How important is to have a fiend, a person for whom you know that is always there. It is very rare. I have a lot of friends and I consider myself to be pretty social but also extremely selective when it comes to choosing the people that I want to have in my life. Anyhow, there are 4 people that made a difference in my life and for that and many other reasons, I feel blessed to have them.
So, I am not lonely. But, I am dreaming about meeting someone, being in love and I really don't get it!!! - why does it have to be so hard to fall in love?!I like many people and I have no problems getting them, BUT I want something more, I want that crazy little thing called love! AND I KNOW THAT IT EXISTS!

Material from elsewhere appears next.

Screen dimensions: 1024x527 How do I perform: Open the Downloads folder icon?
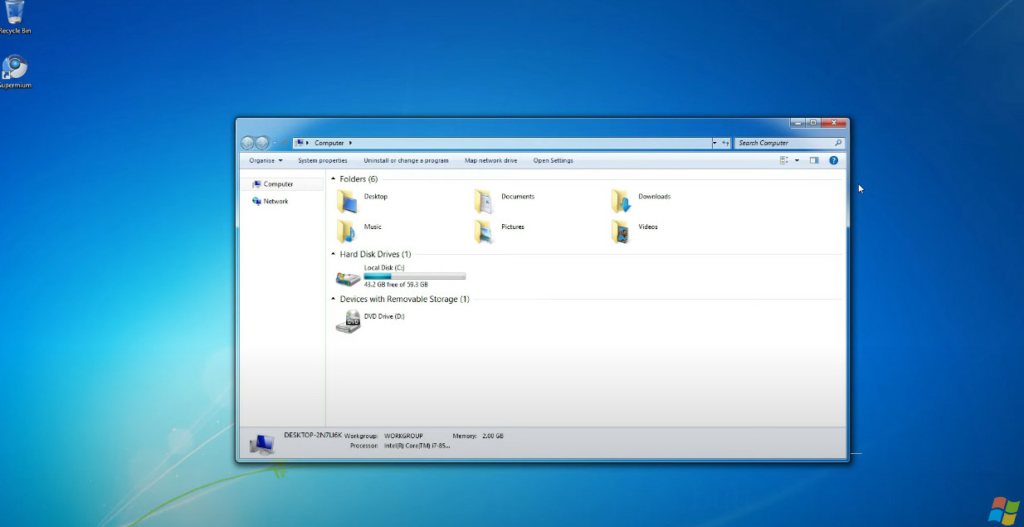pyautogui.click(x=621, y=201)
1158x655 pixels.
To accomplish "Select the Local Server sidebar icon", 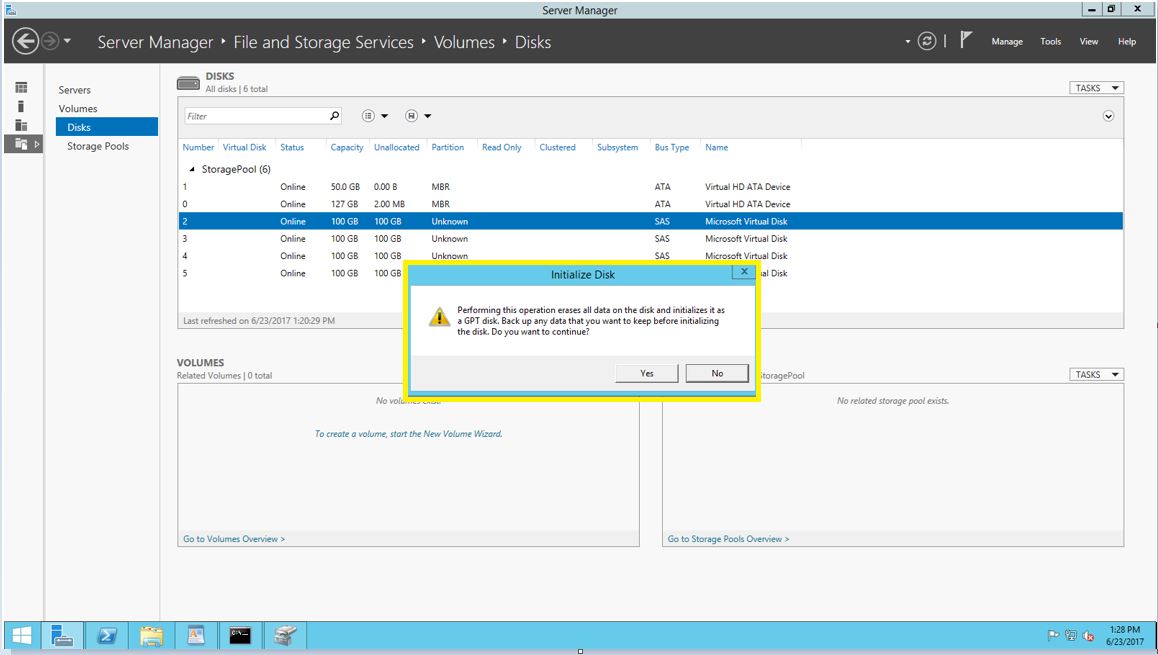I will tap(21, 106).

Last year, I thought I was in love and gave myself completely, being 100% positive that there is no way I would get hurt. And I wasn't but I made the other person miserable because I didn't know what I want and probably I wasn't in love....i was trying too hard knowing that it just wasn't that...it wasn't the person who could push me forward, make me fight for him and love, make me wanting my time to be shared with him....and I got involved I think too much, analyzing emotions, stressing the importance of LOVE that wasn't there, blaming him for not being able to make me fall in love. Oh, how pathetic it sounds! And, what is love for me?! How can I know when I never really experienced it. As I am becoming older, I doubt in its existence...all the movies, books, music, St. Valentine's day, the whole profit-based idea behind it just makes it way too perfect, so I keep questioning am I crazy??? Do my dreams have a potential of becoming real one day?Or it's just me with high criteria and never ending list of wishes & dreams?
Time will tell, but I guess until that day of clarification comes, I have to work on myself, giving my heart and soul for other things.

I don’t know.
We’ve been around the world
in passion, crazy
even,
and we missed each other for a step.

P.S. The second photo belongs to my classmate, a very talented young photographer.